Listing all files (including Git-tracked)
>>> fs.find("/", detail=False)
[
...
'/.gitignore',
'/README.md',
'/data/.gitignore',
'/data/data.xml',
'/data/features/test.pkl',
'/data/features/train.pkl',
'/data/prepared/test.tsv',
'/data/prepared/train.tsv',
...
'/evaluation/.gitignore',
'/evaluation/importance.png',
'/evaluation/plots/confusion_matrix.json',
'/evaluation/plots/precision_recall.json',
'/evaluation/plots/roc.json',
'/model.pkl',
...
]
This is similar to dvc ls --recursive
CLI command. It returns all of the files
tracked by DVC and Git and if filesystem is opened locally, it also includes the
local untracked files.
Downloading a file or a directory
>>> fs.get_file("data/data.xml", "data.xml")
This downloads "data/data.xml" file to the current working directory as "data.xml" file. The DVC-tracked files may be downloaded from the cache if it exists or may get streamed from the remote.
>>> fs.get("data", "data", recursive=True)
This downloads all the files in "data" directory - be it Git-tracked or DVC-tracked into a local directory "data". Similarly, DVC might fetch files from remote if they don't exist in the cache.
Using subrepos
If you have
initialized DVC in a subdirectory
of the Git repository, use DVCFileSystem(url, subrepos=True)
to access the
subdirectory.
>>> from dvc.api import DVCFileSystem
>>> url = "https://github.com/iterative/monorepo-example.git"
# by default, DVC initialized in a subdirectory will be ignored
>>> fs = DVCFileSystem(url, rev="develop")
>>> fs.find("nlp", detail=False, dvc_only=True)
[]
# use subrepos=True to list those files
>>> fs = DVCFileSystem(url, subrepos=True, rev="develop")
>>> fs.find("nlp", detail=False, dvc_only=True)
['nlp/data/data.xml', 'nlp/data/features/test.pkl', 'nlp/data/features/train.pkl', 'nlp/data/prepared/test.tsv', 'nlp/data/prepared/train.tsv', 'nlp/eval/importance.png', 'nlp/model.pkl']
fsspec API Reference
As DVCFileSystem is based on fsspec,
it is compatible with most of the APIs that it offers. When DVC is installed in
the same Python environment as any other fsspec-compatible library (such as
Hugging Face Datasets), DVCFileSystem will be used automatically
when a dvc://
filesystem URL is provided to fsspec function calls.

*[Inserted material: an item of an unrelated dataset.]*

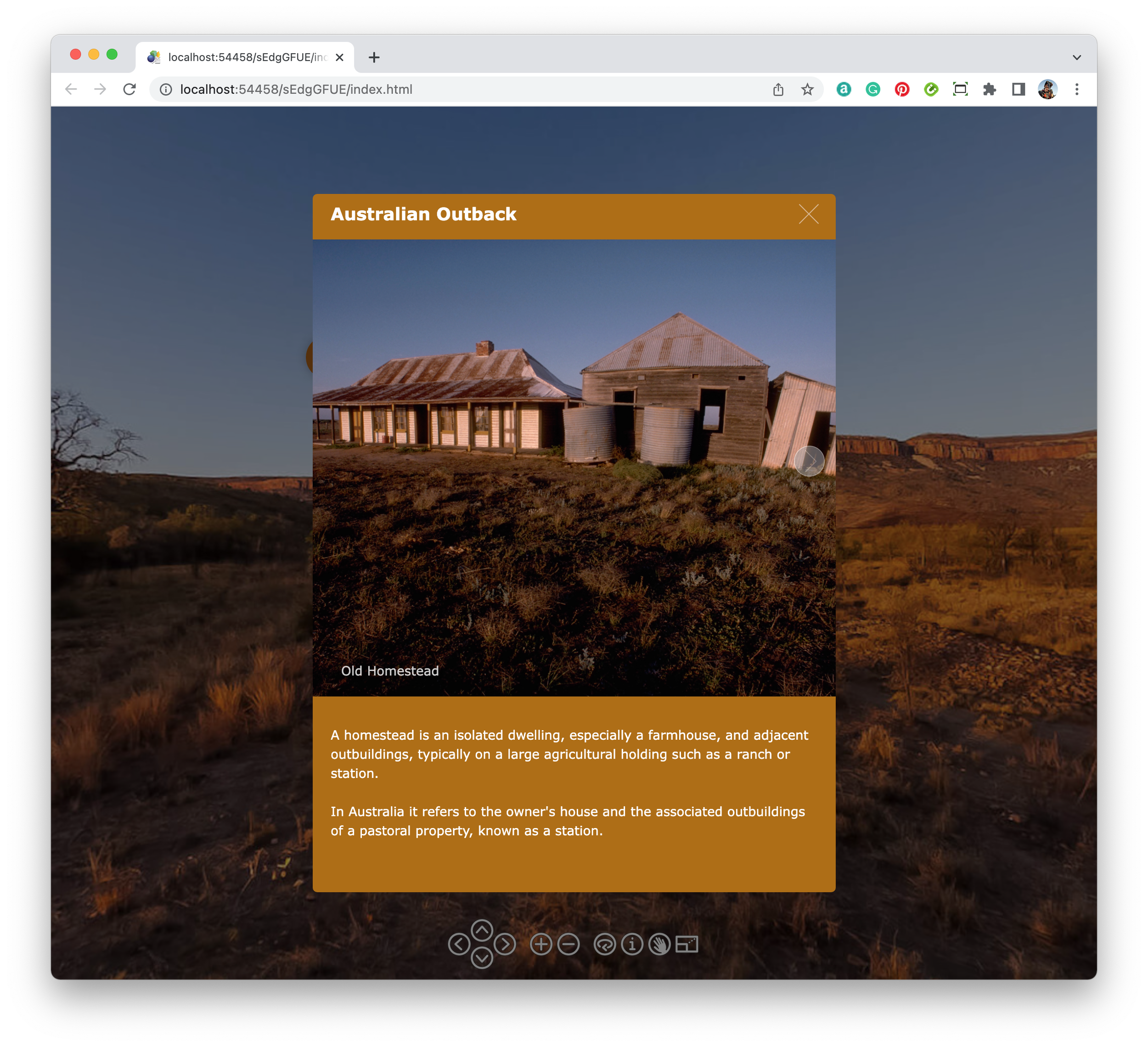Reload the current page

point(130,90)
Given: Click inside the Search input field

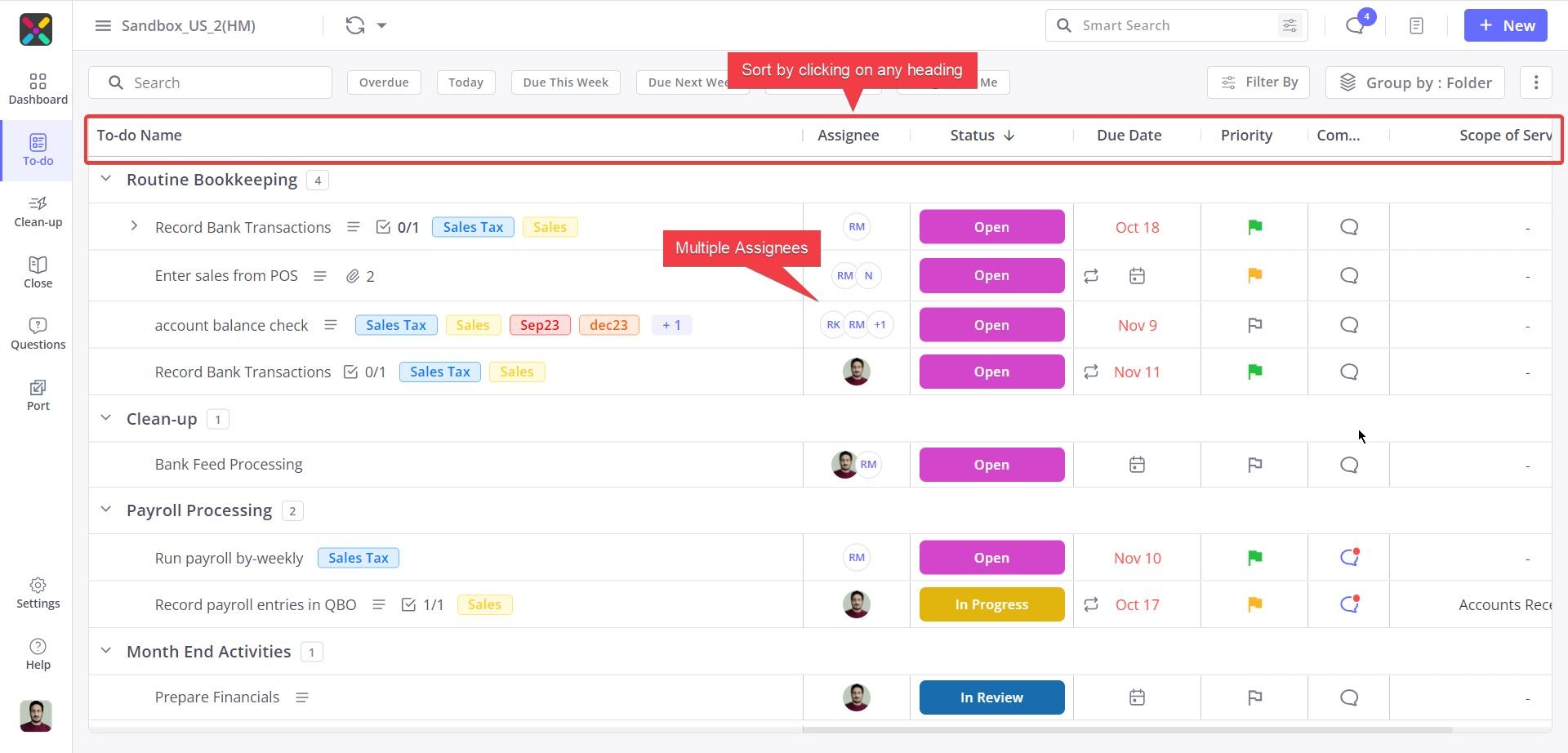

For more
details check out the fsspec's API Reference.
Note that dvc://
URLs contain the path to the file you wish to load, relative
to the root of the DVC project. dvc://
URLs should not contain a Git
repository URL. The Git repository URL is provided separately via the url
argument for DVCFileSystem.
When using dvc://
URLs, additional constructor arguments for DVCFileSystem
(such as url
or rev
) should be passed via the storage_options
dictionary
or as keyword arguments, depending on the specific fsspec method behing called.
Please refer to the fsspec documentation for specific details.
fsspec API examples:
For methods which take filesystem arguments as additional keyword arguments:
>>> import fsspec
>>> fsspec.open(
... "dvc://workshop/satellite-data/jan_train.csv",
... url="https://github.com/iterative/dataset-registry.git",
... )
<OpenFile 'workshop/satellite-data/jan_train.csv'>
For methods which take filesystem arguments via the storage_options
dictionary:
>>> import fsspec
>>> fsspec.get_fs_token_paths(
... "dvc://workshop/satellite-data/jan_train.csv",
... storage_options={"url": "https://github.com/iterative/dataset-registry.git"},
... )
(<dvc.fs.dvc._DVCFileSystem object at 0x113f7a290>, '06e54af48d3513bf33a8988c47e6fb47', ['workshop/satellite-data/jan_train.csv'])